# JBL speakers....



## Legendary70 (Jun 26, 2012)

Are these a good deal? Are they good? I will be driving over tomorrow to hear them. thx.








[/IMG]


----------



## Legendary70 (Jun 26, 2012)

I got a bad setup in the gameroom and the living room. These will be for my garage. PPV parties, washing cars, etc. I already have an Onkyo Av, two Onkyo book shelf speakers, sony center, two sony surrounds and an Onkyo sub in the garage. these would obviously replace the two Onkyo book shelves. Opinions?


----------



## willis7469 (Jan 31, 2014)

Looks pretty good to me. Great step up from the onkyos. Even comes with a little sub!


----------



## Legendary70 (Jun 26, 2012)

yeah. i mostly want the towers. hopefully they sound good and Ill offer 200-250.


----------



## jamesfrazier (Jul 24, 2011)

His description seems weird to me.. That dude sounds insane.


----------



## NBPk402 (Feb 21, 2012)

The E90s MSRP was $798 a pair... My question is, why is he selling a Brand New pair that have been discontinued for years (a quick search shows them being made in 2004)? The sub is not the matching sub either as it is one for a 5.1 setup of satellites (which it appears he is also giving you).

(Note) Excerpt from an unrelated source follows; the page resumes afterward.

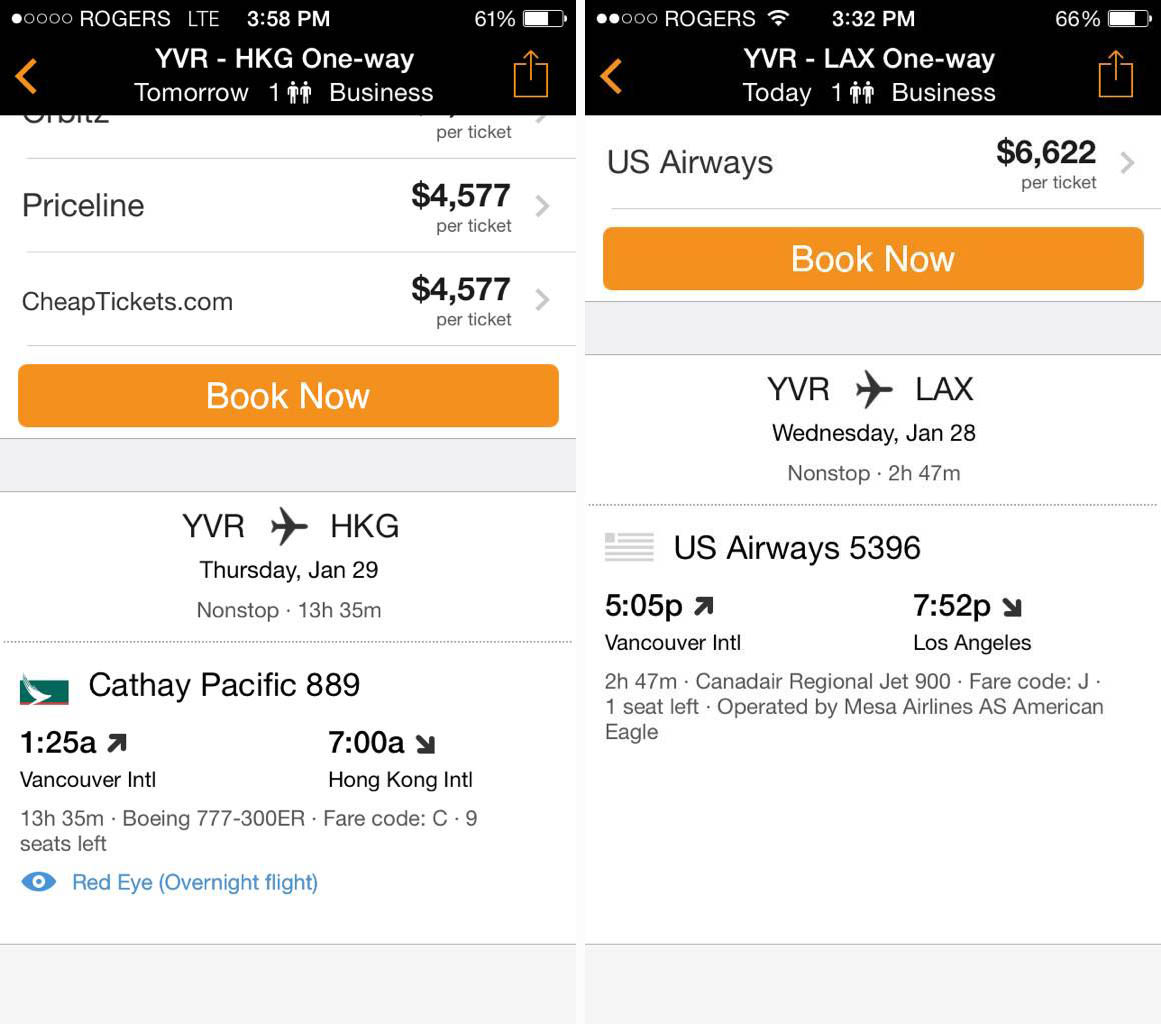Screen dimensions: 1161x1024
Task: Select the Priceline booking option
Action: click(x=288, y=206)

I would be careful with this guy, and go with a friend as it might be a scam. It is very suspicious that they are so old, and Brand New.


----------



## JBrax (Oct 13, 2011)

That thought also crossed my mind.


----------



## NBPk402 (Feb 21, 2012)

Another thing that is suspicious.... The deal sounds so sweet, but it has been up for 18 days!


----------



## willis7469 (Jan 31, 2014)

And he said how much it's NOT a scam...


----------



## Legendary70 (Jun 26, 2012)

thx guys. thought also crossed my mind. I am going to to take a friend and my son with me. just to be safe.

as far as the towers go........?


----------



## willis7469 (Jan 31, 2014)

Legendary70 said:


> as far as the towers go........?


 I say towers every time. Unless space/WAF are just too much to overcome. I have 2sets of towers in 2of my rooms, and 2 rooms that won't fit them. I've heard those e90's, and they are pretty nice. Good call bringing people with you.


----------



## Legendary70 (Jun 26, 2012)

roger that. Ill post with results. thx.


----------